Your international flight will likely depart very late at night, so you show up three hours ahead of departure not only because you have run out of ways to kill time, but because you’ve been warned to do this by savvy travellers like yours-truly. The reason for this is that when you arrive, chances are there will already be about 100 people in line ahead of you and the queue basically winds out the door. So you bide your time listening to screaming babies, trying to lean on your bag to get comfortable, and basically hating your life because you are already exhausted and you haven’t even seen a plane yet.
Once you get closer to the ticket counter, a group of airport authority workers/teeny-boppers (OK to be fair they’re probably at least 17) will greet you, grab your passport, look at it and…yeah. At first glance, it appears they don’t actually do anything other than stand there and make you feel kind of awkward.
Why is this a big deal, you ask? Well, here’s the deal. Once you’ve finally got your boarding pass in hand, you’ll head through security like normal, ending up on the other side where you’re greeted with bright duty-free shops, gleaming restaurants and a places to curl-up-in-an-uncomfortable-ball-and-sleep. This is where you’ll probably find out that your flight is delayed (apparently this happens a lot), so you head over to buy a crazy expensive bottle of water at one of the shops—we’re talking $12 Evian, people.
What to watch out for at the Lima Peru airport
Anyhoo, when it’s finally time to board, guess who shows up? The teeny-boppers! And this time, they have gloves on. Meaning they’re ready to screen your carry-on luggage for liquids. Yes, the same carry-on luggage that you already got screened when you went through security. Bye bye $12 Evian water bottle, farewell new perfume, so long expensive bottle of whiskey.

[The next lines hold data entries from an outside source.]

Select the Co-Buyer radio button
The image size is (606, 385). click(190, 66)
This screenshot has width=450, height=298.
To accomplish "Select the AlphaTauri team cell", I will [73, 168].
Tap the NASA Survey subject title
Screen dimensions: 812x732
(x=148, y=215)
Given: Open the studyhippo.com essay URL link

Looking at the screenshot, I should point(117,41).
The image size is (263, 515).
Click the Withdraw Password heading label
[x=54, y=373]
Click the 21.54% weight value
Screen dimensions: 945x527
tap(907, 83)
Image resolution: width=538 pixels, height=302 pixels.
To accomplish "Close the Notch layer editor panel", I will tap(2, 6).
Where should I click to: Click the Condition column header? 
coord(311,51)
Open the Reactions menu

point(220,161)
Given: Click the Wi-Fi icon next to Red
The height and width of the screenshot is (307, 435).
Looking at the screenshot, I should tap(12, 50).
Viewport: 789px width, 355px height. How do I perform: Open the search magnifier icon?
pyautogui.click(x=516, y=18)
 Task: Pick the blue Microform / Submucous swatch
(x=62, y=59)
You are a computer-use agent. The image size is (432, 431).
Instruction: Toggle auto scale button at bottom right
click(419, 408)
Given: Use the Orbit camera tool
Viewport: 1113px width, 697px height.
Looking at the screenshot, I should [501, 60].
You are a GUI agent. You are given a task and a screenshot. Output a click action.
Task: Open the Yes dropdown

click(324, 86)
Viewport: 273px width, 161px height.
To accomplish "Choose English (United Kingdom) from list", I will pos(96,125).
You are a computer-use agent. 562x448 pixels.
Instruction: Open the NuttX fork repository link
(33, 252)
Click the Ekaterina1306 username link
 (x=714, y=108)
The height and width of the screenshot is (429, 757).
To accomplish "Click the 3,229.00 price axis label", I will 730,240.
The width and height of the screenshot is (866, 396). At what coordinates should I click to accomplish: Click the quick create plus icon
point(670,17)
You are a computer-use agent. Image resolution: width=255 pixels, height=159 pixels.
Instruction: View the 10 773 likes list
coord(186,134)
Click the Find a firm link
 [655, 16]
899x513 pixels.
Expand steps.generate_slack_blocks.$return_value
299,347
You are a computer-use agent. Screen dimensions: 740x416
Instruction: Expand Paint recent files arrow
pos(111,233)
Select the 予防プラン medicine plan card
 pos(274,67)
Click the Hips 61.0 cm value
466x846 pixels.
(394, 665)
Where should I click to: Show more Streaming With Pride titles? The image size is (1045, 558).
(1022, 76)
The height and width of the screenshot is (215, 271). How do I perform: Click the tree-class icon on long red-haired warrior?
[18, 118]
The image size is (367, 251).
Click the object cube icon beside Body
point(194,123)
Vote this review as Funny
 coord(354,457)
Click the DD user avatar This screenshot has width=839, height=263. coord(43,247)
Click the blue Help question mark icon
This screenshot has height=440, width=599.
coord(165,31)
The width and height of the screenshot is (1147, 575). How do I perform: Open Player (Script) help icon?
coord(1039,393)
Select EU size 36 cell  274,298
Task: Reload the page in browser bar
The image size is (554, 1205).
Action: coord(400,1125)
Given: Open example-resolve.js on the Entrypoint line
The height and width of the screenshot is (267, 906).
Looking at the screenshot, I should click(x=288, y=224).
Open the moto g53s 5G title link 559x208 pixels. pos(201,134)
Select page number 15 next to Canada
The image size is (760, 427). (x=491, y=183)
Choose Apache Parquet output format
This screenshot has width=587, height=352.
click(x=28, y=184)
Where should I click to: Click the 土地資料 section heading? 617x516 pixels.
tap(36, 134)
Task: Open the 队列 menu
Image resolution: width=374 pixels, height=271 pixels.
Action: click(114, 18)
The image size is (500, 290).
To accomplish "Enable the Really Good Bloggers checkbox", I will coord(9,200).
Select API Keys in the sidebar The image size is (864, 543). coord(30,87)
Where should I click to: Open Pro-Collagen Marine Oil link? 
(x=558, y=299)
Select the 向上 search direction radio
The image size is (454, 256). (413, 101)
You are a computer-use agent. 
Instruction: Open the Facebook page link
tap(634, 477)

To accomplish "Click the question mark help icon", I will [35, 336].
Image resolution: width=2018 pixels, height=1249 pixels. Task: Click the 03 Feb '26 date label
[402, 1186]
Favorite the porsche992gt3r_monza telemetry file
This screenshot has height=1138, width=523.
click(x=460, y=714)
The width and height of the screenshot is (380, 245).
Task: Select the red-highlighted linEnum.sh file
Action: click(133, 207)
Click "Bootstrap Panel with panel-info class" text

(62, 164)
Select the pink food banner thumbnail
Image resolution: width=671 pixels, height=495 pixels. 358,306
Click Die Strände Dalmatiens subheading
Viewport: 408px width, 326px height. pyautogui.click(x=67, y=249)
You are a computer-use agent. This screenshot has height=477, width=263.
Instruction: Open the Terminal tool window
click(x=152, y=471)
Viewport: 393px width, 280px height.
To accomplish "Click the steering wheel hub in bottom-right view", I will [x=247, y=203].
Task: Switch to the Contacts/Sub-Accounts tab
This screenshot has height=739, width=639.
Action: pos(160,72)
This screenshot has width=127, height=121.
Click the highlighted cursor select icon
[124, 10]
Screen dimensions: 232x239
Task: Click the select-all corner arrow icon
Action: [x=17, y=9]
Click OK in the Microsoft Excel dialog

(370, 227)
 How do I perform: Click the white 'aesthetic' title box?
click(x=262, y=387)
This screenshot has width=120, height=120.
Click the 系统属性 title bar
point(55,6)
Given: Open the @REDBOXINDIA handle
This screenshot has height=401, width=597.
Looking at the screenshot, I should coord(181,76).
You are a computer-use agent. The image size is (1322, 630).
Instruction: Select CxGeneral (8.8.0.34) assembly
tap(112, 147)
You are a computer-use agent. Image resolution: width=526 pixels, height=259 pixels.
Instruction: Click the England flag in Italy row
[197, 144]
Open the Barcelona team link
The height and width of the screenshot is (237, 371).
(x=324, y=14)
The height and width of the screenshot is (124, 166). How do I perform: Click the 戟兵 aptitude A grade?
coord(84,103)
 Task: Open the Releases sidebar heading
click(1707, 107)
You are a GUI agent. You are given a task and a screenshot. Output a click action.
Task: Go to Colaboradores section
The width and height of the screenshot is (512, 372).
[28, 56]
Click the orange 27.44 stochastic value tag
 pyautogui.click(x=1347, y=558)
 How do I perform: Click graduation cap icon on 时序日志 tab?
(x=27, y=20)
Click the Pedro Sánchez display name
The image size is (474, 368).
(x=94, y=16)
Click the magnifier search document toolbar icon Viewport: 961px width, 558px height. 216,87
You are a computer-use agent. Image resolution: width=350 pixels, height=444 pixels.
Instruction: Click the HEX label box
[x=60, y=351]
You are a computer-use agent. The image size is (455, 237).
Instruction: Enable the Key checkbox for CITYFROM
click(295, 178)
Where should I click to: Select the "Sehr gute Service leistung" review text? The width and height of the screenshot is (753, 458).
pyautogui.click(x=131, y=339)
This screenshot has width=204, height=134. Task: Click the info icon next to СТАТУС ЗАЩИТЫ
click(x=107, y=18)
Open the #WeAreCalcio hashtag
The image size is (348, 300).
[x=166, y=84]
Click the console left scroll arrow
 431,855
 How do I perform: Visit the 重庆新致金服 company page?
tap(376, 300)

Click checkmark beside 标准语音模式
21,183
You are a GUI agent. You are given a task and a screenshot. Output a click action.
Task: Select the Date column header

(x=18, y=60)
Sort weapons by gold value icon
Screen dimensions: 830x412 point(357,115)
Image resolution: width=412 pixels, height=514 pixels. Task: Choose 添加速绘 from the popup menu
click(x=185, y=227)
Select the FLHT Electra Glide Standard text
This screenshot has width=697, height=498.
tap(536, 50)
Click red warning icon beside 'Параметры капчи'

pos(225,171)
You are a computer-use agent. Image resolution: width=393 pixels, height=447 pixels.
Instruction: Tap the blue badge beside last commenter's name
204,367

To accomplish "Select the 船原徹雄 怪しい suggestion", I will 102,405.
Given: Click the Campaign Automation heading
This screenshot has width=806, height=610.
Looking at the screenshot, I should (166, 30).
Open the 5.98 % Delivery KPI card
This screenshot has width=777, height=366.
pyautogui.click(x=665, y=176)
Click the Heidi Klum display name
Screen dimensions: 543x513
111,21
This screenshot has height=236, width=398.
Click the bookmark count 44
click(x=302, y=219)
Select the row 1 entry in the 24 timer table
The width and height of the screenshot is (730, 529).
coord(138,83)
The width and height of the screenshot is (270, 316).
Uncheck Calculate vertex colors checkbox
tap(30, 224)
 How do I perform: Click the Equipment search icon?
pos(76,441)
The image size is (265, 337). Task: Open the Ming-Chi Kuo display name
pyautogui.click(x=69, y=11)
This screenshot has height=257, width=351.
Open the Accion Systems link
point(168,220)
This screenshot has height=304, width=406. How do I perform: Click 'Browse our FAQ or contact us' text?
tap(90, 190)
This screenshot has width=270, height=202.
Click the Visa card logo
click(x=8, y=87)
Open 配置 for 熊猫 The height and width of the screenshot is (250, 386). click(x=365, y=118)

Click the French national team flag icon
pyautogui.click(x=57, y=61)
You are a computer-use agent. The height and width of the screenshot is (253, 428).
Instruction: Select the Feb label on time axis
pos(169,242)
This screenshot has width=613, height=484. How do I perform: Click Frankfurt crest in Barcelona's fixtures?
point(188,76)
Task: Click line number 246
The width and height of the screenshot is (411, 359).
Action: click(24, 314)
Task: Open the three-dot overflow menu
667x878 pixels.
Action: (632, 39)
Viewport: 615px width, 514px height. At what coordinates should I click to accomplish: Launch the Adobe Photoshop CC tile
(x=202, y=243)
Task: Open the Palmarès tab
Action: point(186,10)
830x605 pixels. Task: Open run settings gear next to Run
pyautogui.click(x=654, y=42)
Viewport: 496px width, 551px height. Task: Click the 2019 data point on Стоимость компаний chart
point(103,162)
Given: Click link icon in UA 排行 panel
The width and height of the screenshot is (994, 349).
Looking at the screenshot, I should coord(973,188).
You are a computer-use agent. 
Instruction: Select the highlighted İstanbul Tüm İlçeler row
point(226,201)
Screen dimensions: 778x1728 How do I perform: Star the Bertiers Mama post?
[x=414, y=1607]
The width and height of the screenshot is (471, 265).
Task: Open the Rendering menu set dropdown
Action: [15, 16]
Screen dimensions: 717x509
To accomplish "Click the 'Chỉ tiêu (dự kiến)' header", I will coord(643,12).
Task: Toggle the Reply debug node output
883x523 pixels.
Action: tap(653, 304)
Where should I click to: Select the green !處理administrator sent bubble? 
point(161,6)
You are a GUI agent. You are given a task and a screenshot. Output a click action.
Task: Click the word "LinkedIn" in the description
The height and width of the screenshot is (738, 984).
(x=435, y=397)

The reason for this is additional security measures imposed by the USA, which is common for flights departing out of central and South American countries like Panama and Chile. However, the issue is that at the Lima airport there’s no warning passed along to travellers ahead of time. Even on the airport’s website it states:
“After passing through the security checkpoint, passengers must wait in the assigned boarding area until boarding their plane. Passengers must board through the gate indicated on their boarding passes. Food and duty free shops are available in the boarding area.”
Nowhere–even on their procedures page–does it say anything about not being able to actually purchase duty-free, or the fact that you’ll have the liquids that you just bought confiscated just a short time later.
What officials at Lima international airport say
For the sake of journalism I decided to reach out to airport officials to get their take on it, and the letter I got back from the general manager of Lima Airport Partners says in part:
“…each airline is responsible for the security control of its passengers before they board the plane. It is important to highlight that -as operator of Lima airport- we have no participation in such process of the airline.”
To me, that sounds like passing the buck as I’ve never heard of an airline being solely responsible for security screening.
Regardless, what do they do with these seized and unopened bottles of liquids? Well…I’ll let you decide that one, but let’s just say I have my theories. In the mean time, save your money and avoid shopping at the Lima, Peru airport. And be sure to show up ridiculously early.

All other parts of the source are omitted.